ÖSYM, Şubat 2011'den itibaren gerçekleştirdiği tüm sınavlarda 'adaya özgü soru kitapçığı' hazırlayarak pek çok haksızlığın önüne geçmiştir. Adaya Özgü Soru Kitapçığı uygulamasında tüm adaylar için hazırlanmış olan toplam soru, ana konu alanları ile sınırlı kalmak üzere, her bir aday için rastgele seçilmiş farklı sıraya konulmaktadır. Buna ilave olarak her sorunun doğru cevabı da her bir adayın soru kitapçığında yine rastgele biçimde bir şıka atanmaktadır. Madde analizine imkan tanımak üzere yanlış seçeneklerin de yerleri değiştirilmektedir. Bu sayede her bir adayın soru kitapçığı 'tek bir tane' olarak basılmaktadır. Bugüne kadar yapılan üç sınavda da bu gerçekleştirilmiştir.”

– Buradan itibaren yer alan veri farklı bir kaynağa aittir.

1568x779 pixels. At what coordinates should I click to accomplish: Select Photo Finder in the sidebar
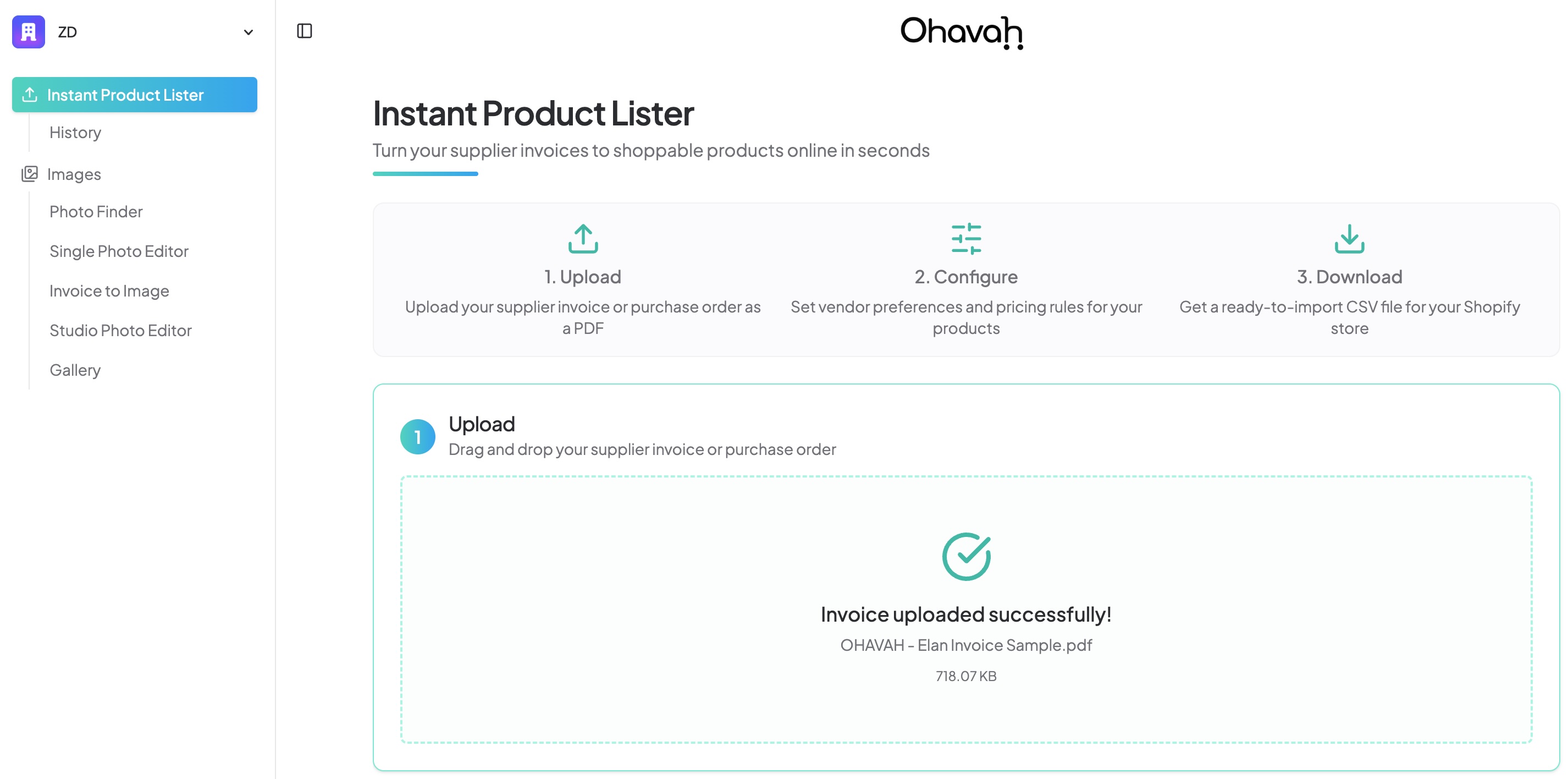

“Basınımızın daha hassas davranması beklenir"
Açıklamada, 27 Mart 2011 günü yapılan (2011-YGS) Yükseköğretime Geçiş Sınavında da 'adaya özgü soru kitapçığı' basıldığı ve aday sayısı kadar soru kitapçığı dağıtıldığı vurgulanarak, şu görüşlere yer verildi:
“Sınav sonrasında, soru kitapçıkları ve cevap kağıtları güvenli biçimde toplanmış ve Merkezimizde cevap kağıtların görüntülenmesi ve okunması işlemleri sürdürülmektedir. Önümüzdeki günlerde her bir adaya, kendisine verilen soru kitapçığı ve kendi cevap kağıdının görüntüsüne internet üzerinden erişim imkanı verileceğinden, tüm adaylarda bu ya da buna benzer bir soru kitapçığının kullanılmadığı görülecektir.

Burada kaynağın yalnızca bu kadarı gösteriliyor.